From student to researcher
It has been good making this step from a PhD student to a researcher. I think collaborating with different people has been key. When you have a multidisciplinary project everyone has different knowledge and different backgrounds - you need to be able to communicate with all of them.
I gained skills that enable me to communicate with people from different backgrounds with different expertise. This is not necessarily easy because sometimes they don’t understand your technical terms and you need to find the right terms to explain a concept. I'm more able to talk with the community about my work than I ever was before.
Interdisciplinary collaboration
Since being at York, I've had the chance to collaborate with internal and external stakeholders on many projects. Nowadays, I'm collaborating externally with an NHS emergency consultant on the DAISY project. The aim of the DAISY robot is to help with the initial triage of patients arriving at a hospital's A&E department. DAISY will produce a report based on some questions (identifying patient family history and symptoms) and vital signs measurements like blood pressure and body temperature. The report contains suggestions for treatment and further examinations and will be sent to a senior doctor.

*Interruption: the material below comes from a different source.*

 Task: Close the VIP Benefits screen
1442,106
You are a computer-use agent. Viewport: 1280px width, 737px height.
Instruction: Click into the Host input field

Working with the NHS consultant is crucial because he gives us the domain knowledge that we don’t have. We're also working with the University's Law School and with the University of Southampton. These collaborations are important to make sure that the system designed will be accepted by the different stakeholders, including the consideration of appropriate laws and standards during the design process.
Different perspectives
In a current TAS Hub-funded project, Reimagining Trustworthy Autonomous Systems with Disabled Young People, with disabled young people we realise how important and valuable their opinion is in designing the technology of the future. They had a different perspective, pointing out factors which we had not considered before.
I personally identify as disabled so I can understand the importance of different points of view. I think the more differences in the project team involved, the better for the design. If it was down to me, I would include the wider community more during the design of systems employed in society, but this is not necessarily easy.
AAIP's approach
I think the AAIP is great. I've been here from the beginning. The AAIP gives you so many opportunities to work with different people. From the wider community and with the Fellowship scheme, other academics and industrial colleagues can come and work with us on a project for a defined period, giving us the opportunity to know what they're doing and have joint publications. Demonstrator projects funded by the AAIP also give me the opportunity to work with industries on exciting projects like a wildfire detection system implemented in a satellite - we can collaborate with a really wide community.
Our AMLAS guidance is another great example of how AAIP brings together the right people. AMLAS (Assurance of Machine Learning for use in Autonomous Systems) is the the first standardised procedure to help assure the safety of machine learning components used in autonomous systems. I was one of the AAIP authors of the methodology. We worked with a team of external colleagues to review and refine the guidance before we published it. It's now free to use for practitioners and academics who want to argue the safety of systems that employ machine learning.